* Available data *
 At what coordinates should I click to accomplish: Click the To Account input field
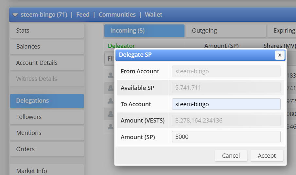[226, 104]
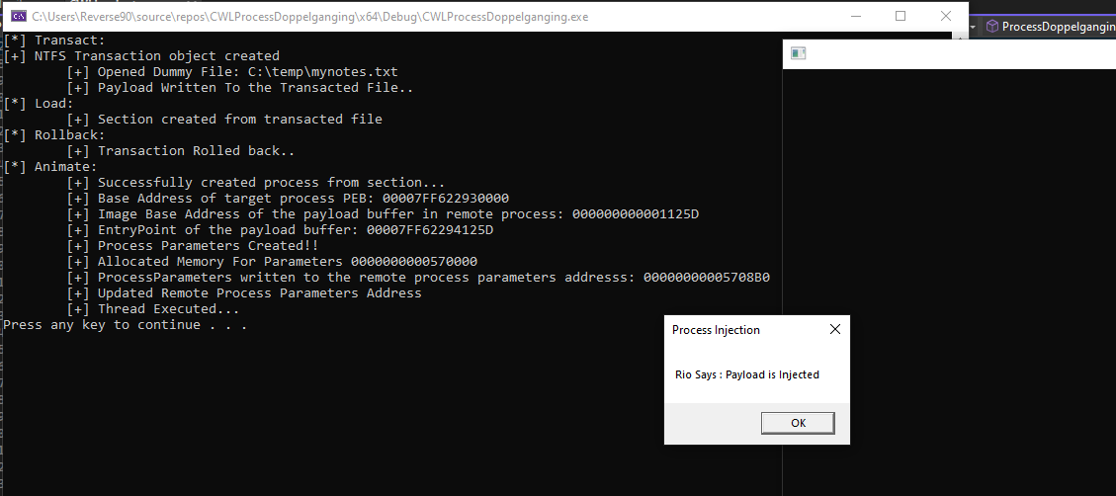1116x496 pixels.
Task: Click the Process Injection dialog title bar
Action: [731, 330]
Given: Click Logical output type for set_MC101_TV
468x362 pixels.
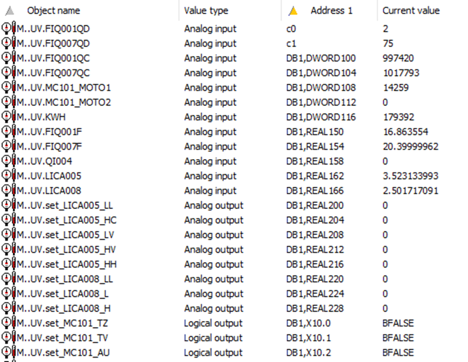Looking at the screenshot, I should 213,338.
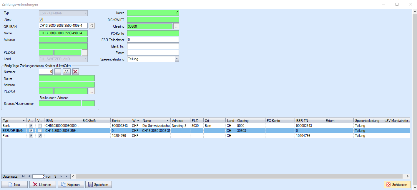Open the Land dropdown
This screenshot has height=190, width=417.
coord(85,59)
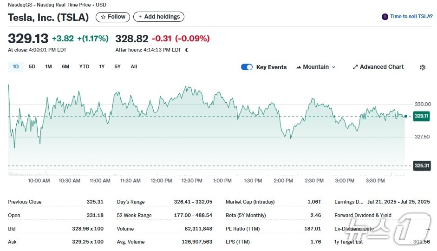Image resolution: width=437 pixels, height=251 pixels.
Task: Click the Mountain chart type icon
Action: click(299, 67)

* Task goal *
With pictures left out, print the lines of the material above from the line containing "Given: Click Logical" through its last line, exactly and nothing more.

* Solution to this exercise *
Given: Click Logical output type for set_MC101_TV
468x362 pixels.
Looking at the screenshot, I should 213,338.
Open the Land dropdown
This screenshot has height=190, width=417.
coord(85,59)
Image resolution: width=437 pixels, height=251 pixels.
Task: Click the Mountain chart type icon
Action: click(299, 67)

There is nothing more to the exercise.